地域の小学生が年長者やアーティストと出会う「やとっ子同盟」では、春から夏にかけてワークショップを重ね、秋の「YATOの縁日」で発表会を開催。地域の年長者と「YATOの年の瀬」「初午(はつうま)」を協働するなど定期的な活動のなかで、地域との関係を育んだ。なかでも、影絵師・音楽家の川村亘平斎による影絵ワークショップは定番企画となり、地域のこどもたち(やとっ子)に好評を博した。地域の植生や神話を学び、それを影絵芝居にし、お寺の境内などでお披露目した。

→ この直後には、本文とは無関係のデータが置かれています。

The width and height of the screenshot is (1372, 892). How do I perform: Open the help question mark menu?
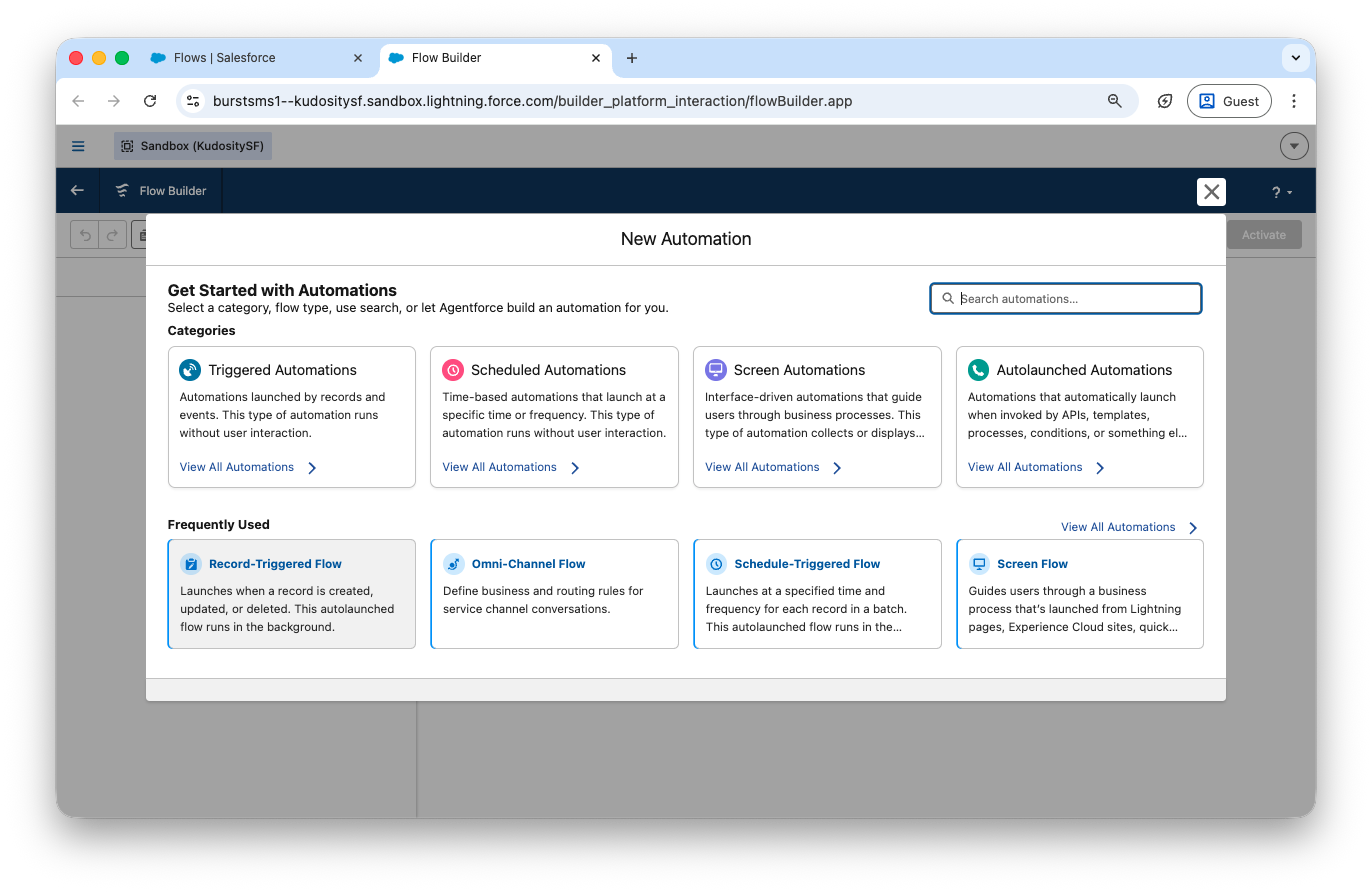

地域のこどもたちに向けてかつての忠生地域の姿を伝える『YATOかわら版』の定期的に発行し、近隣の小学校などでも配布した。その土地で暮らす個人の視点を通して、地域の物語や風土に触れることができるアーカイブプロジェクトを実施。聞き書きをもとに、『YATOの郷土詩』としてまとめた。また、寺院の有休施設だった「こもれび堂」をこどもたちが集まれる拠点として改修し、椅子や棚にもなる箱形の家具づくりも行った。
東京アートポイント計画の共催終了後は、拠点がある保育園や寺院などを囲む里山一帯に手を入れて、定期的にメンテナンスする「ていれのかい」を月1回開催。自然のなかの活動に興味のある若い世代とともに人が歩ける道をつくり、木材を使い、宿坊を開くなど、谷戸ならではの生態系を育む。毎年、秋祭りとして「YATOの縁日」を行うなど、地域拠点としての里山へのさまざまな入り口を用意し、500年先への取り組みを続けている。